Source: Roy Morgan Single Source Australia, January – December 2010, n=4,350 and January – December 2018. n=4,282. Base: Greens supporters. Each socio-economic quintile* represents 20% of the population.
Australians head to an important Federal Election this week with the latest Roy Morgan Polls showing the ALP 51% with a narrow lead over the L-NP 49% on a two-party preferred basis. Support for the Greens was at 11% in the Roy Morgan Poll conducted on May 4/5, 2019.

The close results from the latest Roy Morgan Polls mean there is a very good chance Australia could once again elect a hung Parliament with neither major party enjoying a majority.

The last time Australians elected a hung Parliament was at the 2010 Federal Election and the Greens had the balance of power in the Senate, with a record high nine Senators, and shared the balance of power in the House of Representatives with the election of Adam Bandt in the seat of Melbourne.

The Greens achieved a record high vote of 13.1% in the Senate and 11.8% in the House of Representatives at the 2010 Federal Election. Has the composition of Greens support changed since the party was last elected to hold the balance of power in 2010?

Greens supporters are concentrated in the highest socio-economic quintiles with 31% of Greens supporters in the highest socio economic AB quintile in 2018, unchanged from 2010, and 24% of Greens supporters in the C quintile, also unchanged.

This means a clear majority of 55% of Greens supporters are within the top two socio-economic quintiles representing 40% of the population whereas the remaining 45% of Greens supporters are from the bottom three socio-economic quintiles representing 60% of the population.

Greens supporter composition by Socio-Economic Quintile* (2010 cf. 2018)

Source: Roy Morgan Single Source Australia, January – December 2010, n=4,350 and January – December 2018. n=4,282. Base: Greens supporters. Each socio-economic quintile* represents 20% of the population.

Women and 18-34 year olds comprise a growing proportion of Greens supporters

Although Greens supporter distribution by socio-economic quintile is largely unchanged from 2010 there are underlying changes in the composition of Greens support.

Greens supporters today are increasingly comprised of women who now represent 59% of Greens supporters, up from 54% in 2010, while men now comprise only 41% of Greens supporters, down from 46% at the start of the decade.

An increasing proportion of Greens supporters today are in the younger age groups. Over the last decade the proportion of Greens supporters aged 18-24 years old has increased to 17% (up 1% point since 2010) and 25% (up 3% points) are now aged 25-34 years old.

Although nearly half of Greens supporters (49%) are now aged between 35-64 years old, this is down from 53% in 2010. Now 29% (down 2% points) of Greens supporters are aged 35-49 years old while the proportion of Greens supporters aged 50-64 years old has decreased 2% points to 20%.

Greens supporter composition by Gender & Age (2010 cf. 2018)

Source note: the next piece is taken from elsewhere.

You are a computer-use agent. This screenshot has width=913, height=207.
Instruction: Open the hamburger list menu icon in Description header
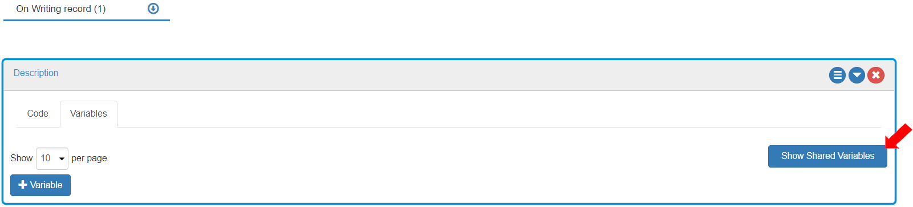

Source: Roy Morgan Single Source Australia, January – December 2010, n=4,350 and January – December 2018. n=4,282. Base: Greens supporters. Each socio-economic quintile* represents 20% of the population.

Greens supporters increasingly live in Capital Cities and in Victoria

As well as increasingly being young and female Greens supporters are increasingly found in Australia’s Capital Cities at the expense of Country Areas.

In 2018 a large majority of 71% of Greens supporters were located in Capital Cities, up a significant 6% points from 2010 compared to only 29% (down 6% points) that are now located in Country Areas.

This concentration of Greens support in the Capital Cities is driven by one city in particular, the Victorian capital of Melbourne. There has been a significant increase in the proportion of Greens supporters coming from Victoria at the expense of other States.

Now nearly a third of Greens supporters (32%) are located in Victoria, an increase of 5% points from 2010. Victoria now has more Greens supporters than the larger New South Wales which is a reverse of the situation a decade ago.

Since the 2010 Federal Election the proportion of Greens supporters in New South Wales has fallen 1% point to 28% and the proportion of Greens supporters in the ACT has fallen 1% point to 2%. 

The proportion of overall Greens supporters from Queensland is unchanged at 18% of the total and is unchanged at 11% of the total for Western Australia.

However, there has been a decline in the proportion of Greens supporters in both South Australia and Tasmania as other political parties such as the Nick Xenophon Team/Centre Alliance in South Australia and the likes of Jacqui Lambie have in Tasmania have developed support in these States.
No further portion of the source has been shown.